2. In loader select language and keyboard layout
3. Right after that anaconda crashes and the installation is aborted. I think
this is just before the screen where you can select which NIC to use for
Installation proceeds as normal
Created attachment 295489 [details]
Xen console showing that vifs don't have drivers (shows up even with 10 nics)
Created attachment 295490 [details]
traceback (need be very quick to capture that)
Created attachment 295492 [details]
script used to start the virtual guest
* execute as root
* script is appendign -m $MAC -b $bridge parameters to emulate higher number of
* MAC addresses do not conflict with other on the network or other Xen guests
According to David Cantrell it might be a bug in libnl not communicating with
the Xen kernel correctly.
This request was evaluated by Red Hat Product Management for
inclusion, but this component is not scheduled to be updated in
the current Red Hat Enterprise Linux release. If you would like
this request to be reviewed for the next minor release, ask your
support representative to set the next rhel-x.y flag to "?".
Add Thomas Graf...
The traceback in comment 2 is a kernel panic, right? If that's a kernel panic,
the kernel shouldn't be crashing based on anything a userspace program would do;
so a kernel patch would be in order here. Any thoughts Thomas?

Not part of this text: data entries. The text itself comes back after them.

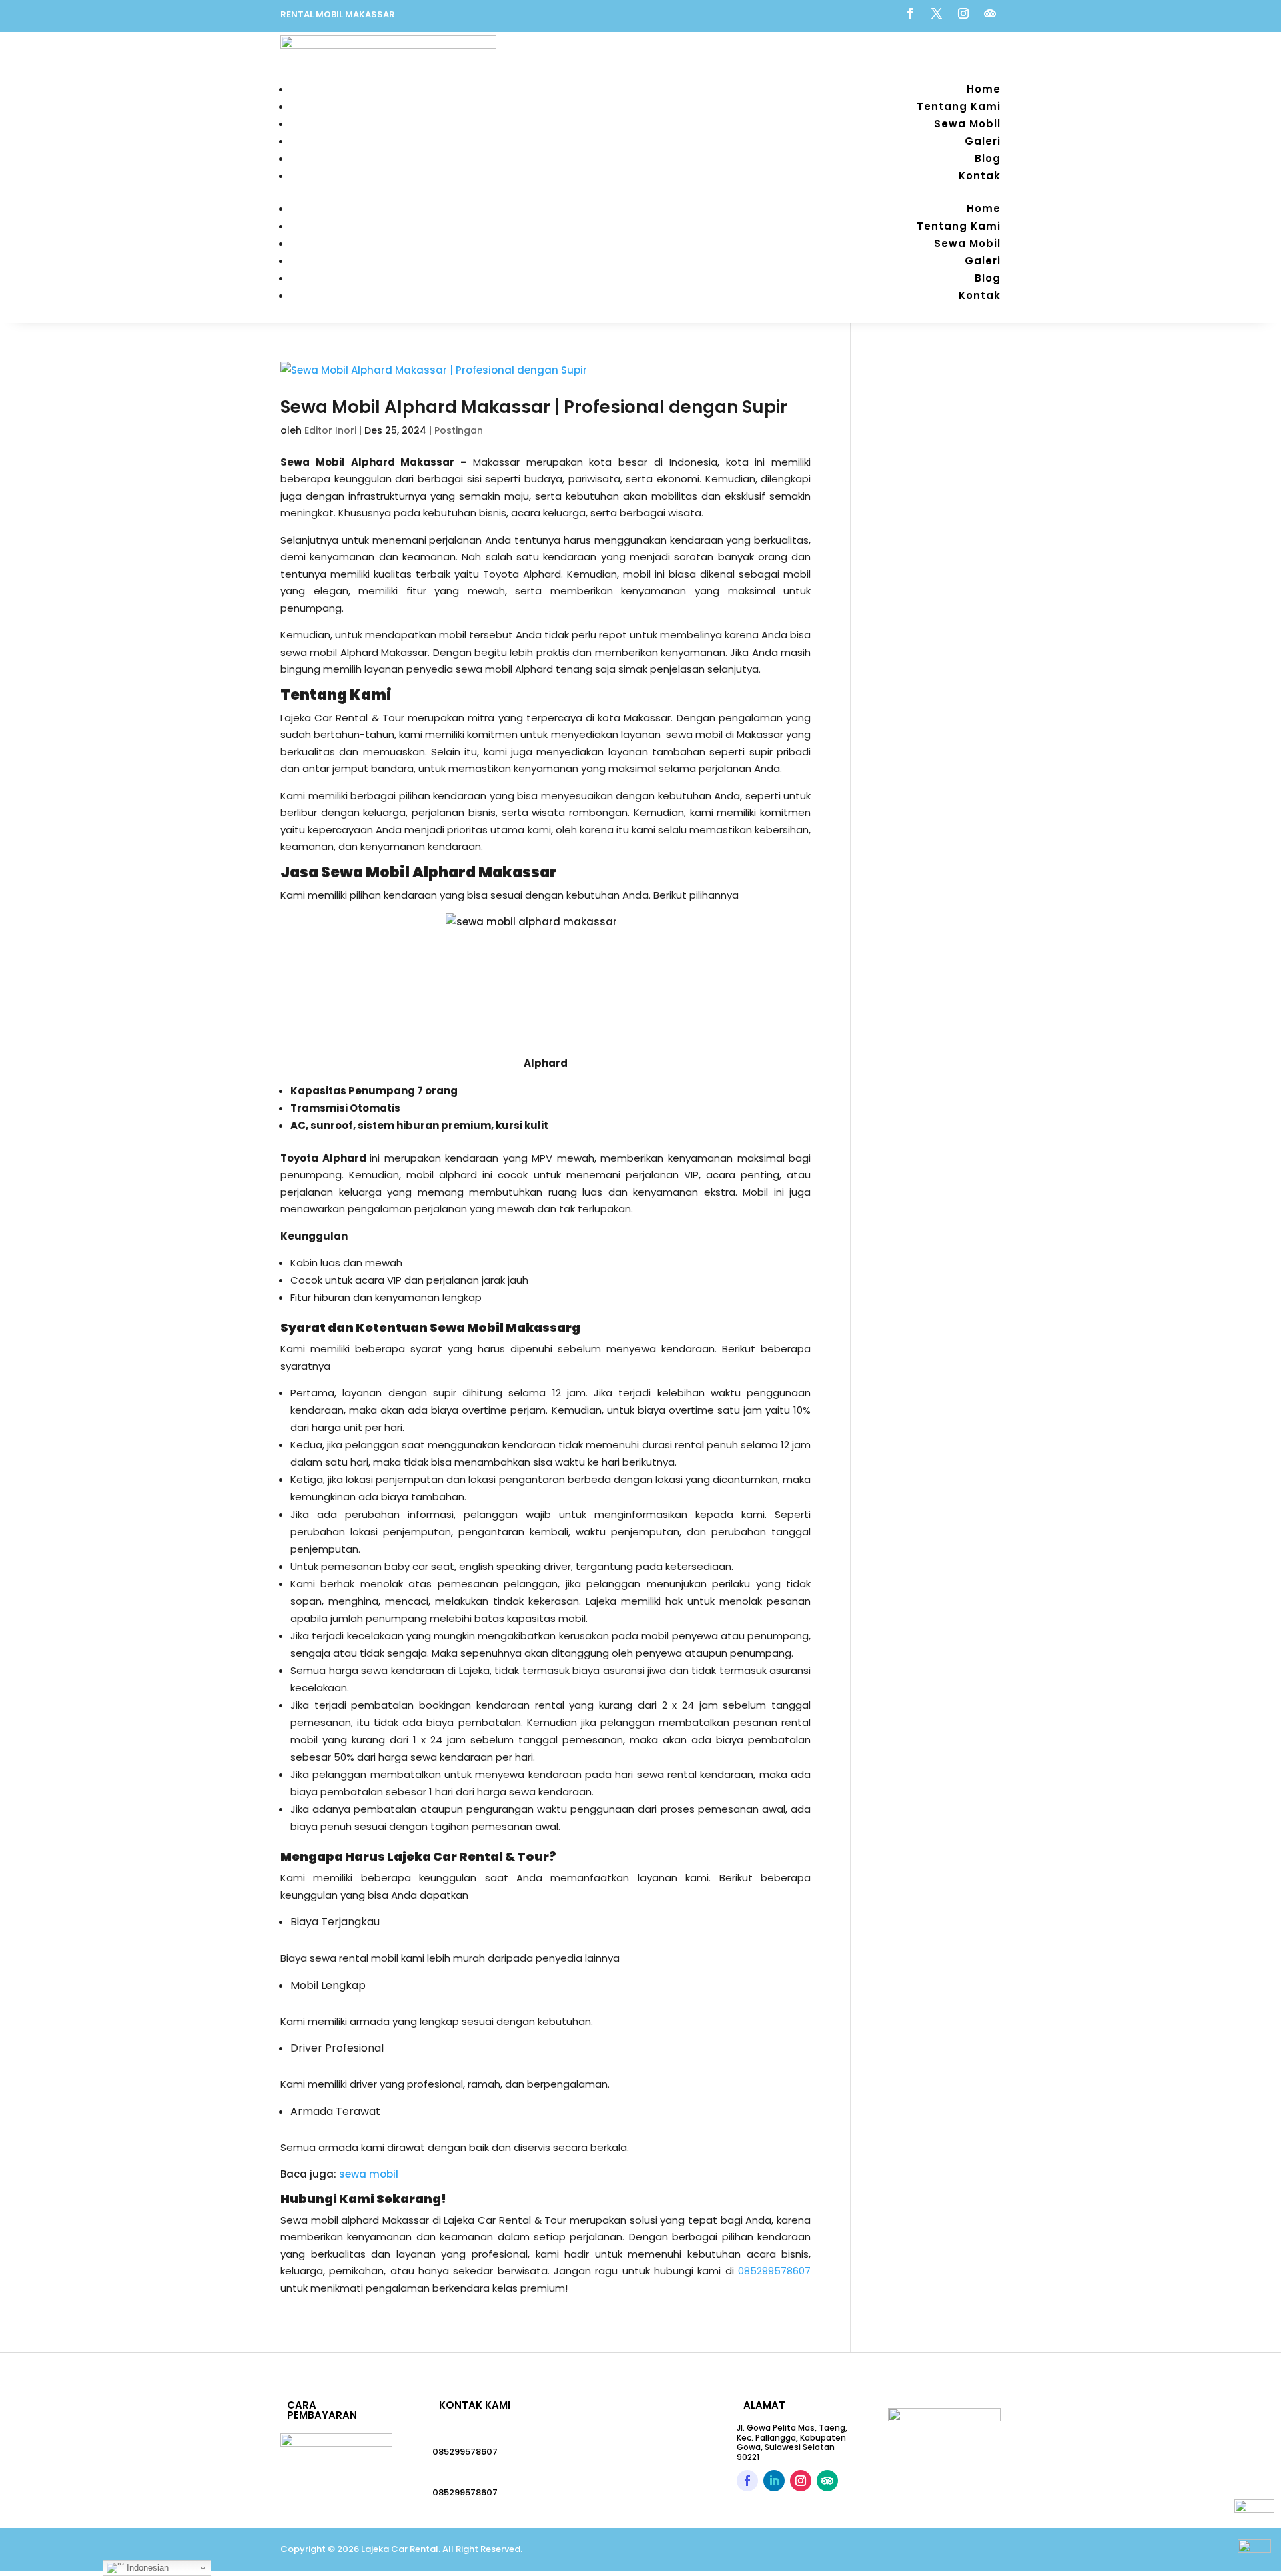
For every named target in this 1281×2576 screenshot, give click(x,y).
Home (984, 89)
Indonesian (146, 2568)
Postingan (458, 430)
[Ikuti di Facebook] (910, 13)
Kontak (980, 176)
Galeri (983, 141)
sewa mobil (368, 2174)
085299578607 (465, 2451)
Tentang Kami (959, 106)
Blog (988, 158)
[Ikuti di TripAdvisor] (990, 13)
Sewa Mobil (967, 124)
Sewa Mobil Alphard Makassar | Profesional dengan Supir (533, 407)
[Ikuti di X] (936, 13)
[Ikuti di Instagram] (963, 13)
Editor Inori (330, 430)
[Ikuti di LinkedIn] (774, 2480)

Even if libnl is the trigger of the problem, it is definitely a kernel bug.
Would it be possible to define the environment variables NLCB=debug before the
program using libnl is invoked? The output would clarify what exactly is sent to
the kernel causing it to crash.
Created attachment 299373 [details]
initrd.img for RHEL5.2 Server 20080320.0/x86_64
sets the requested environment variable as the first line in init.c
Created attachment 299374 [details]
boot.iso for the same tree with the updated initrd.img
Can't test personally at the moment. Xen is causing my machine to crash and I
still don't know why.
Created attachment 299446 [details]
screen dump of UI
screen dump of the UI with initrd.img including init binary that setenv("NLCB",
this screen sump differs slightly from the one in comment #2
Created attachment 299449 [details]
Text output from 'xm console linux'
subsequent tests don't catch all the text.

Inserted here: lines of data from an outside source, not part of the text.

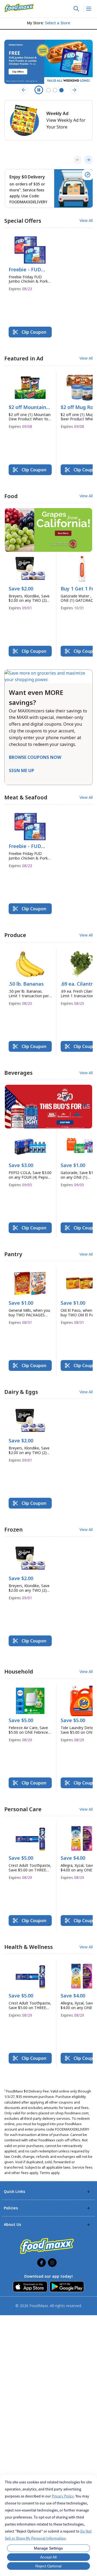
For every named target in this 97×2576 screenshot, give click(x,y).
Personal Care (22, 1809)
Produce (15, 935)
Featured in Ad (23, 358)
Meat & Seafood (25, 797)
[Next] (88, 159)
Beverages (18, 1072)
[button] (30, 265)
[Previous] (77, 159)
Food (11, 496)
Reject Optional (48, 2566)
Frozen (13, 1529)
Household (18, 1671)
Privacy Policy (63, 2496)
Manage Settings (48, 2548)
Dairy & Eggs (21, 1391)
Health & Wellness (28, 1946)
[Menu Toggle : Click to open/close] (88, 8)
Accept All (48, 2557)
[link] (19, 8)
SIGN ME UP (21, 770)
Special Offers (22, 220)
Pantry (13, 1254)
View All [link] (86, 220)
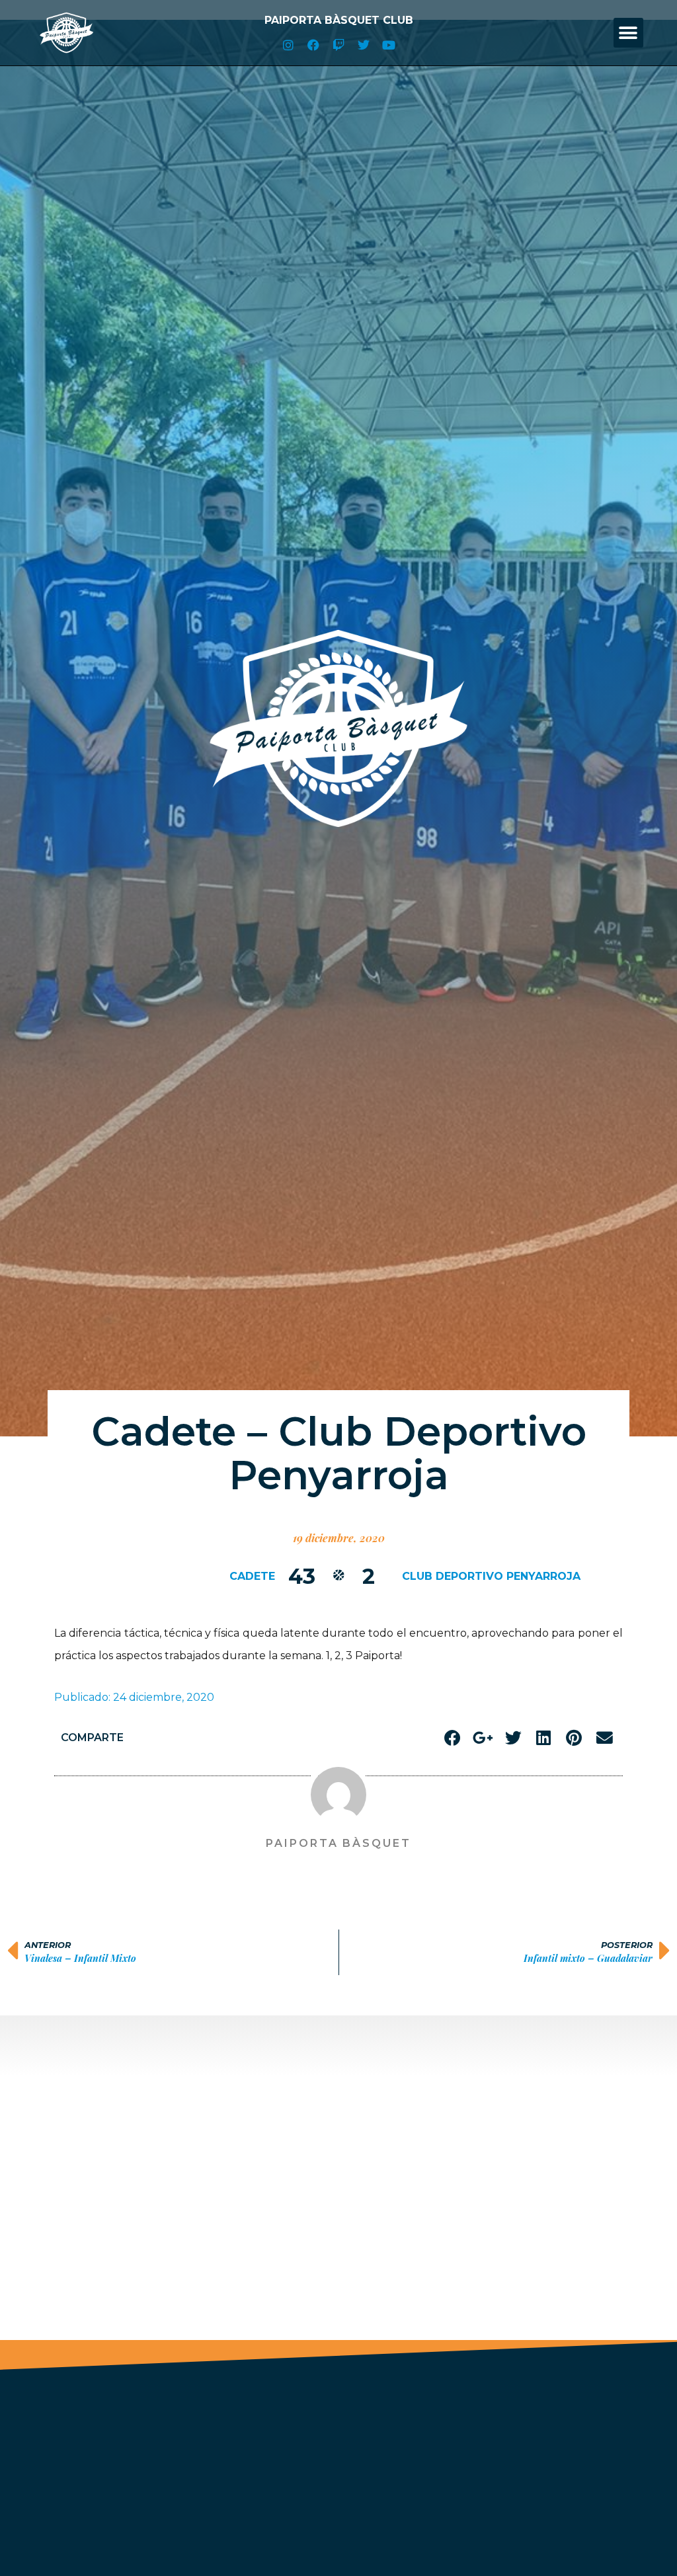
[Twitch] (338, 45)
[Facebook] (313, 45)
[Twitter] (364, 45)
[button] (628, 33)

is the provided information enough or you'll need something else? Although
NLCB=debug is set I don't know it this is providing the information you are
looking for or if it is set in the correct place.
Back to thomas; whenever this gets figured out I'm happy to patch up libnl for
5.2 and push through QE.
ping, thomas? thoughts?
This is not a libnl bug, it's a kernel bug entirely.

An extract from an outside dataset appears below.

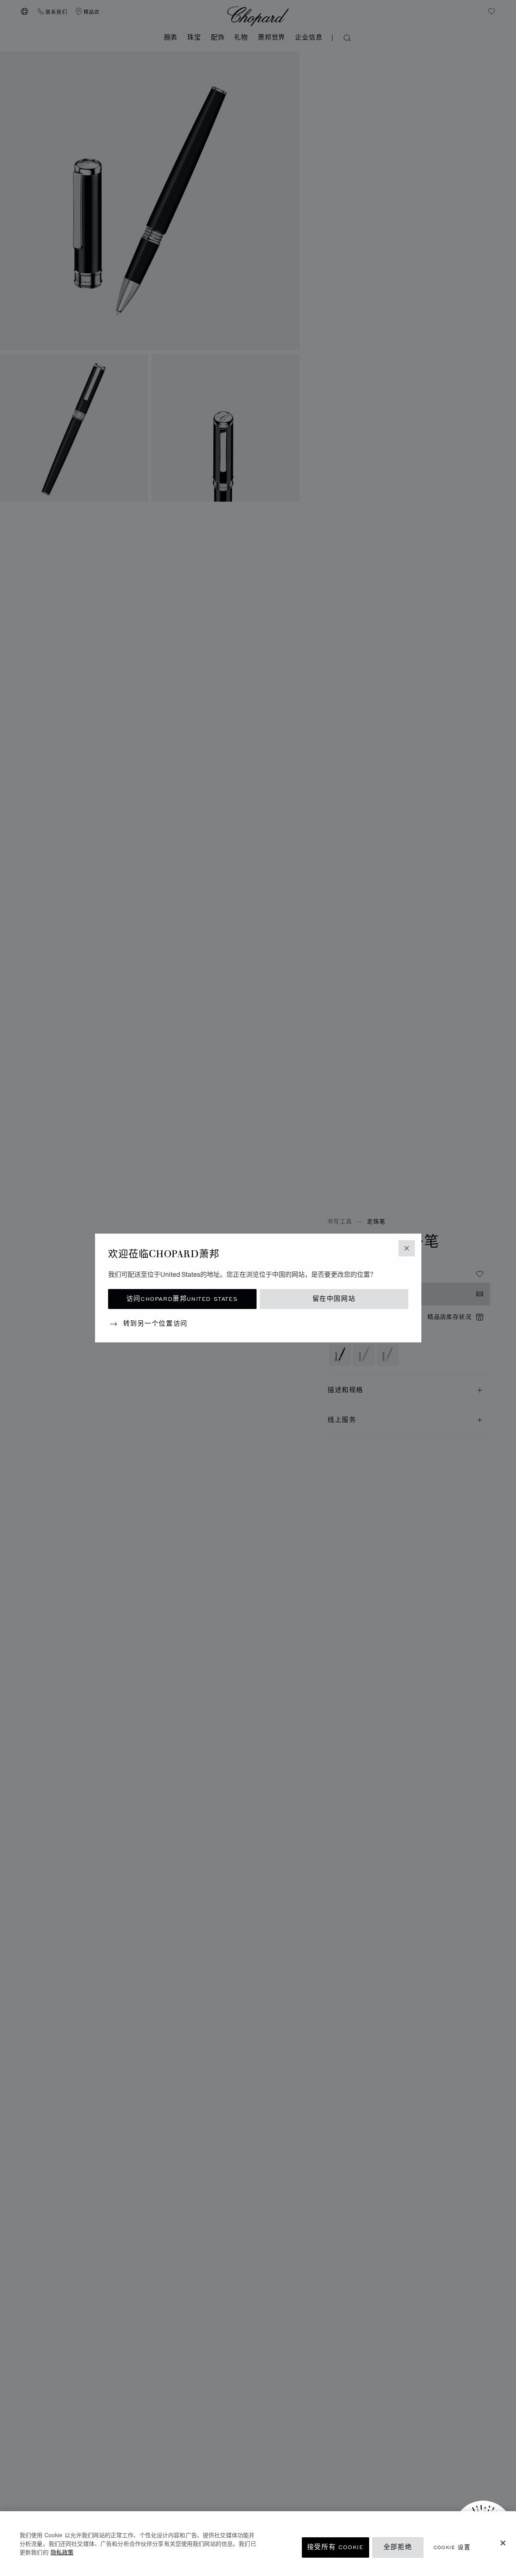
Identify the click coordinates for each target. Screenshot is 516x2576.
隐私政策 (62, 2552)
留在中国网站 (334, 1299)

ok, over to kernel then... can you redirect as appropriate? Thanks!
It looks like a memory corruption issue. I'm currently away from home so is
there a test machine that I could use to test this until I get home next week?
Herbert, can we close this as not a bug for RHEL 5.2?
Yes, we can close this as a duplicate of #441390. Thanks!
Closing as a duplicate.
*** This bug has been marked as a duplicate of 441390 ***